- [TO DO] Output the material exactly, keeping every line intact.

- [DATASET RECORDS]
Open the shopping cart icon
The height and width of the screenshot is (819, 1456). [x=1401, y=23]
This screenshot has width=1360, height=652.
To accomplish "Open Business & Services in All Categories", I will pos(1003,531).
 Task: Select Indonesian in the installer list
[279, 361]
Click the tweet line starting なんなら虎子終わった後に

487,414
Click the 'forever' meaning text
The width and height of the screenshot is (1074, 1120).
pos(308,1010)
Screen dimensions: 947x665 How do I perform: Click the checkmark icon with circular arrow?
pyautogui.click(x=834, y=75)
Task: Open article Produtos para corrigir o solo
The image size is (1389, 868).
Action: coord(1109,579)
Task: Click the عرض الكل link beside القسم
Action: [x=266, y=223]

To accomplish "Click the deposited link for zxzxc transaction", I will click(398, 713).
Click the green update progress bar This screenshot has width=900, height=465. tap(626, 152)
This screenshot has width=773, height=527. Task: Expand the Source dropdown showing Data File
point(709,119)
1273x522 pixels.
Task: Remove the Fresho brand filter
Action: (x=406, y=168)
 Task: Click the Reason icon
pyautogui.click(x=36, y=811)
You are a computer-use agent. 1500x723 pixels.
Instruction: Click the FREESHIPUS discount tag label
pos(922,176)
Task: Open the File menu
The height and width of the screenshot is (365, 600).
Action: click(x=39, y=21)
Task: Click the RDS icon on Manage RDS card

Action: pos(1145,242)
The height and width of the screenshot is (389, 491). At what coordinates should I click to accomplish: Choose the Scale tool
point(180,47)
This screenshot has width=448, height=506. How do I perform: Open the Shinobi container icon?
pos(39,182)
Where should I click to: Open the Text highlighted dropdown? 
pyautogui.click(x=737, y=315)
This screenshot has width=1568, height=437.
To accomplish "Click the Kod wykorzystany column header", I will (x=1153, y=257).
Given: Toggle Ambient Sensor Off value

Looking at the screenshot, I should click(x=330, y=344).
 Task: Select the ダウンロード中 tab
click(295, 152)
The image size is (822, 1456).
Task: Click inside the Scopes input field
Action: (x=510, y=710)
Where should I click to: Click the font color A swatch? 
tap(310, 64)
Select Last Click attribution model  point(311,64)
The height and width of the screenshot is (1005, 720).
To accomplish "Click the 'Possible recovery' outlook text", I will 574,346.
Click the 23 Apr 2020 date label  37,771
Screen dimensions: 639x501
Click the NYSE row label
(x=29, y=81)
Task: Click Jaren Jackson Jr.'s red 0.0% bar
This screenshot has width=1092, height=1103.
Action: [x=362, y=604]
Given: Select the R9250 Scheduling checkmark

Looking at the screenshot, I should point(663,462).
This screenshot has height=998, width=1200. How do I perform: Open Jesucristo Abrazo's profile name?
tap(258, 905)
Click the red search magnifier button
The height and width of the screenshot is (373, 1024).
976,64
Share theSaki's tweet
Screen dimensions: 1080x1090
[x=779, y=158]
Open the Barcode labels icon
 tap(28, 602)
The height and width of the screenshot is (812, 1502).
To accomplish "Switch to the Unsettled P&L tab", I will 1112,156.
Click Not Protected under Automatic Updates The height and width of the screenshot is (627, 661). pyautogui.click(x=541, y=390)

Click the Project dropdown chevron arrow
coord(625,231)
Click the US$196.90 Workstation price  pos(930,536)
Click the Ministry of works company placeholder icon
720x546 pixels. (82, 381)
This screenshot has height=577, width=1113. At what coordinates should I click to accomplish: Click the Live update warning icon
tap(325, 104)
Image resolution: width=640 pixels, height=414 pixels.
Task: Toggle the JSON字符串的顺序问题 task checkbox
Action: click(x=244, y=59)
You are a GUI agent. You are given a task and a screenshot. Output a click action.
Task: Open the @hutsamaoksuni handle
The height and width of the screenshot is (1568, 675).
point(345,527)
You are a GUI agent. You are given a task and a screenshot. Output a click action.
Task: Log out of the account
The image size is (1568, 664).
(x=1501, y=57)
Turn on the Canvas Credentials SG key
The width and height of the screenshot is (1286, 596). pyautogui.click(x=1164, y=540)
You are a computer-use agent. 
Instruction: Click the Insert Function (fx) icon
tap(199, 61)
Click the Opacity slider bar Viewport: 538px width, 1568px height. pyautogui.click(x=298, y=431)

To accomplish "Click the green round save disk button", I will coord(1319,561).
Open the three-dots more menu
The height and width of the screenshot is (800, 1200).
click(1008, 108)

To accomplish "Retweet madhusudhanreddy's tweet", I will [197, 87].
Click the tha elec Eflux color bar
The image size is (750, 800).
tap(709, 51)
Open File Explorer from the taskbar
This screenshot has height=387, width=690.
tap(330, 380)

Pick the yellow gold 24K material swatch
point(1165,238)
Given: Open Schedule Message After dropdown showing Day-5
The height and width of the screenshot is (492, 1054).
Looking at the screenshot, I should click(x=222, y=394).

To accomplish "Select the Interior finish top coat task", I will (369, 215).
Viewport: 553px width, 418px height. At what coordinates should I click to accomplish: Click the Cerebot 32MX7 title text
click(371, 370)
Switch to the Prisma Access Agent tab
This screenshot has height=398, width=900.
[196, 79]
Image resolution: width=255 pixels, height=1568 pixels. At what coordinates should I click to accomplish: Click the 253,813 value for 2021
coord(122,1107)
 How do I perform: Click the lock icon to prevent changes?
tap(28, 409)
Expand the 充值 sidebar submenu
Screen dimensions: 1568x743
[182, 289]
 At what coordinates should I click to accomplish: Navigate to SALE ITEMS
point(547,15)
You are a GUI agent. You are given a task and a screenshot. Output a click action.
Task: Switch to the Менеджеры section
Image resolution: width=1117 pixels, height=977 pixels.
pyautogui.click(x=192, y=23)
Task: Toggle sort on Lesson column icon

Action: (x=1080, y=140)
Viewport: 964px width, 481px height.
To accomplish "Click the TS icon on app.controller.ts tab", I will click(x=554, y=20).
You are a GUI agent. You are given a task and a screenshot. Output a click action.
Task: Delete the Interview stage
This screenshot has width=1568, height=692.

- [WRITTEN ANSWER]
Open the shopping cart icon
The height and width of the screenshot is (819, 1456). [x=1401, y=23]
This screenshot has width=1360, height=652.
To accomplish "Open Business & Services in All Categories", I will pos(1003,531).
 Task: Select Indonesian in the installer list
[279, 361]
Click the tweet line starting なんなら虎子終わった後に

487,414
Click the 'forever' meaning text
The width and height of the screenshot is (1074, 1120).
pos(308,1010)
Screen dimensions: 947x665 How do I perform: Click the checkmark icon with circular arrow?
pyautogui.click(x=834, y=75)
Task: Open article Produtos para corrigir o solo
The image size is (1389, 868).
Action: coord(1109,579)
Task: Click the عرض الكل link beside القسم
Action: [x=266, y=223]

To accomplish "Click the deposited link for zxzxc transaction", I will click(398, 713).
Click the green update progress bar This screenshot has width=900, height=465. tap(626, 152)
This screenshot has width=773, height=527. Task: Expand the Source dropdown showing Data File
point(709,119)
1273x522 pixels.
Task: Remove the Fresho brand filter
Action: (x=406, y=168)
 Task: Click the Reason icon
pyautogui.click(x=36, y=811)
You are a computer-use agent. 1500x723 pixels.
Instruction: Click the FREESHIPUS discount tag label
pos(922,176)
Task: Open the File menu
The height and width of the screenshot is (365, 600).
Action: click(x=39, y=21)
Task: Click the RDS icon on Manage RDS card

Action: pos(1145,242)
The height and width of the screenshot is (389, 491). At what coordinates should I click to accomplish: Choose the Scale tool
point(180,47)
This screenshot has width=448, height=506. How do I perform: Open the Shinobi container icon?
pos(39,182)
Where should I click to: Open the Text highlighted dropdown? 
pyautogui.click(x=737, y=315)
This screenshot has width=1568, height=437.
To accomplish "Click the Kod wykorzystany column header", I will (x=1153, y=257).
Given: Toggle Ambient Sensor Off value

Looking at the screenshot, I should click(x=330, y=344).
 Task: Select the ダウンロード中 tab
click(295, 152)
The image size is (822, 1456).
Task: Click inside the Scopes input field
Action: (x=510, y=710)
Where should I click to: Click the font color A swatch? 
tap(310, 64)
Select Last Click attribution model  point(311,64)
The height and width of the screenshot is (1005, 720).
To accomplish "Click the 'Possible recovery' outlook text", I will 574,346.
Click the 23 Apr 2020 date label  37,771
Screen dimensions: 639x501
Click the NYSE row label
(x=29, y=81)
Task: Click Jaren Jackson Jr.'s red 0.0% bar
This screenshot has width=1092, height=1103.
Action: [x=362, y=604]
Given: Select the R9250 Scheduling checkmark

Looking at the screenshot, I should point(663,462).
This screenshot has height=998, width=1200. How do I perform: Open Jesucristo Abrazo's profile name?
tap(258, 905)
Click the red search magnifier button
The height and width of the screenshot is (373, 1024).
976,64
Share theSaki's tweet
Screen dimensions: 1080x1090
[x=779, y=158]
Open the Barcode labels icon
 tap(28, 602)
The height and width of the screenshot is (812, 1502).
To accomplish "Switch to the Unsettled P&L tab", I will 1112,156.
Click Not Protected under Automatic Updates The height and width of the screenshot is (627, 661). pyautogui.click(x=541, y=390)

Click the Project dropdown chevron arrow
coord(625,231)
Click the US$196.90 Workstation price  pos(930,536)
Click the Ministry of works company placeholder icon
720x546 pixels. (82, 381)
This screenshot has height=577, width=1113. At what coordinates should I click to accomplish: Click the Live update warning icon
tap(325, 104)
Image resolution: width=640 pixels, height=414 pixels.
Task: Toggle the JSON字符串的顺序问题 task checkbox
Action: click(x=244, y=59)
You are a GUI agent. You are given a task and a screenshot. Output a click action.
Task: Open the @hutsamaoksuni handle
The height and width of the screenshot is (1568, 675).
point(345,527)
You are a GUI agent. You are given a task and a screenshot. Output a click action.
Task: Log out of the account
The image size is (1568, 664).
(x=1501, y=57)
Turn on the Canvas Credentials SG key
The width and height of the screenshot is (1286, 596). pyautogui.click(x=1164, y=540)
You are a computer-use agent. 
Instruction: Click the Insert Function (fx) icon
tap(199, 61)
Click the Opacity slider bar Viewport: 538px width, 1568px height. pyautogui.click(x=298, y=431)

To accomplish "Click the green round save disk button", I will coord(1319,561).
Open the three-dots more menu
The height and width of the screenshot is (800, 1200).
click(1008, 108)

To accomplish "Retweet madhusudhanreddy's tweet", I will [197, 87].
Click the tha elec Eflux color bar
The image size is (750, 800).
tap(709, 51)
Open File Explorer from the taskbar
This screenshot has height=387, width=690.
tap(330, 380)

Pick the yellow gold 24K material swatch
point(1165,238)
Given: Open Schedule Message After dropdown showing Day-5
The height and width of the screenshot is (492, 1054).
Looking at the screenshot, I should click(x=222, y=394).

To accomplish "Select the Interior finish top coat task", I will (369, 215).
Viewport: 553px width, 418px height. At what coordinates should I click to accomplish: Click the Cerebot 32MX7 title text
click(371, 370)
Switch to the Prisma Access Agent tab
This screenshot has height=398, width=900.
[196, 79]
Image resolution: width=255 pixels, height=1568 pixels. At what coordinates should I click to accomplish: Click the 253,813 value for 2021
coord(122,1107)
 How do I perform: Click the lock icon to prevent changes?
tap(28, 409)
Expand the 充值 sidebar submenu
Screen dimensions: 1568x743
[182, 289]
 At what coordinates should I click to accomplish: Navigate to SALE ITEMS
point(547,15)
You are a GUI agent. You are given a task and a screenshot. Output a click action.
Task: Switch to the Менеджеры section
Image resolution: width=1117 pixels, height=977 pixels.
pyautogui.click(x=192, y=23)
Task: Toggle sort on Lesson column icon

Action: (x=1080, y=140)
Viewport: 964px width, 481px height.
To accomplish "Click the TS icon on app.controller.ts tab", I will click(x=554, y=20).
You are a GUI agent. You are given a task and a screenshot. Output a click action.
Task: Delete the Interview stage
This screenshot has width=1568, height=692.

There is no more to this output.